Deep Learning From Scratch II: Perceptrons – Deep Ideas
Translation: Sun Yimeng
- Chapter 1: Calculation diagram
- Chapter two: Perceptrons
- Chapter three: Training standards
- Chapter 4: Gradient descent and back propagation
- Chapter 5: Multilayer perceptron
- Chapter 6: TensorFlow
Perceptrons
An exciting example
A perceptron is a small form of neural network, a basic building block for more complex structures.
Before we go into more detail, let’s take a look at this exciting example. Suppose we have a data set of a hundred points on the plane, half of which are red and half are blue.
Click run code and watch the distribution of points.
import numpy as np
import matplotlib.pyplot as plt[/amalthea_pre_exercise_code]
[amalthea_sample_code]
# Create some red dots that focus on (-2, -2)
red_points = np.random.randn(50, 2) - 2*np.ones((50, 2))
# Create some blue dots that focus on (2, 2)
blue_points = np.random.randn(50, 2) + 2*np.ones((50, 2))
# Draw both the red and blue dots on the graph
plt.scatter(red_points[:,0], red_points[:,1], color='red')
plt.scatter(blue_points[:,0], blue_points[:,1], color='blue')
Copy the code
In the diagram, the red dots are concentrated inAnd the blue dots are concentrated in. Looking at the data, do you think there’s a way to tell if a point is red or blue?
If ask youWhat color is it? You’ll immediately say blue, and even if it’s not in the data above, we can still tell what color it is based on the region it’s in (blue).
But is there a more general way to conclude that blue is more likely? Obviously, we can draw a line on the diagram above, perfectly dividing the space into red and blue zones.
# Create some red dots that focus on (-2, -2)
red_points = np.random.randn(50, 2) - 2*np.ones((50, 2))
# Create some blue dots that focus on (2, 2)
blue_points = np.random.randn(50, 2) + 2*np.ones((50, 2))
# Draw both the red and blue dots on the graph
plt.scatter(red_points[:,0], red_points[:,1], color='red')
plt.scatter(blue_points[:,0], blue_points[:,1], color='blue')[/amalthea_pre_exercise_code]
[amalthea_sample_code]
# Draw a line y = -x
x_axis = np.linspace(-4, 4, 100)
y_axis = -x_axis
plt.plot(x_axis, y_axis)
Copy the code
We could use oneWeight vector
And abias
To implicitly represent the line, the point on the lineConform to the.
Substitute in the data in the above example, and get , . soIs equal to the.
So this line can be expressed as:
Ok, now to determine whether it’s red or blue, just determine whether it’s above or below the line: clickPlug inAnd according to the sign of the result, if it’s positive,It’s just above the line, and the negative is just below.
Like the points above:
, so it’s above the line, so it’s blue.
Definition of perceptron
Often, oneclassifier
(classifier
) function: { }, a point can be mapped to a category (C categories in total).
And aBinary classifier
There are two categories ()classifier
.
We use to judge red dots and blue dotsperceptron
, is aBinary classifier
, including 且 bias
:
thisThat will beDivided into two Spaces, each corresponding to a category.
Examples of red and blue dots are two dimensionsIn two dimensions space is divided along a line. Generalized toIn the case of dimensions, the partition of the plane is always along oneThe hyperplane of dimensions.

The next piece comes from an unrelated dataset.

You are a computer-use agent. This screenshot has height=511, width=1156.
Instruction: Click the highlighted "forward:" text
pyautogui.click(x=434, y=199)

From categorizing to calculating probabilities
In practice, we don’t just want to know which category a point is most likely to fall into, we also want to know what the probability is that this point falls into a certain category.
So to determine the red and blue, we put in the data at point x, and if we get theThe larger the value, the further away that point must be from the dividing line, and the more confident we are that it’s blue.
But when we get oneWe can’t say if it’s big or not. So in order to convert this value into a probability, we can compress the values so that they’re distributed between 0 and 1.
It can be usedsigmoid
Function σ implements:
Among them
Let’s look at the implementation of the sigmoid function:
import matplotlib.pyplot as plt
import numpy as np
Create an interval from -5 to 5, step 0.01A = np. Arange (-5, 5, 0.01)Calculate the value of the corresponding sigmoid function
s = 1 / (1 + np.exp(-a))
# Draw the result
plt.plot(a, s)
plt.grid(True)
plt.show()
Copy the code
As shown in figure, when, that is, when the point is on the dividing line,sigmoid
The probability that the function gets this value is 0.5. As the asymptote gets closer to one,The greater the value of phi; The closer I get to 0,The smaller the value is.
It meets our expectations.
Now define the Operation of the sigmoid function, which we will use later:
class Operation:
"""Represents a graph node that performs a computation. An `Operation` is a node in a `Graph` that takes zero or more objects as input, and produces zero or more objects as output. """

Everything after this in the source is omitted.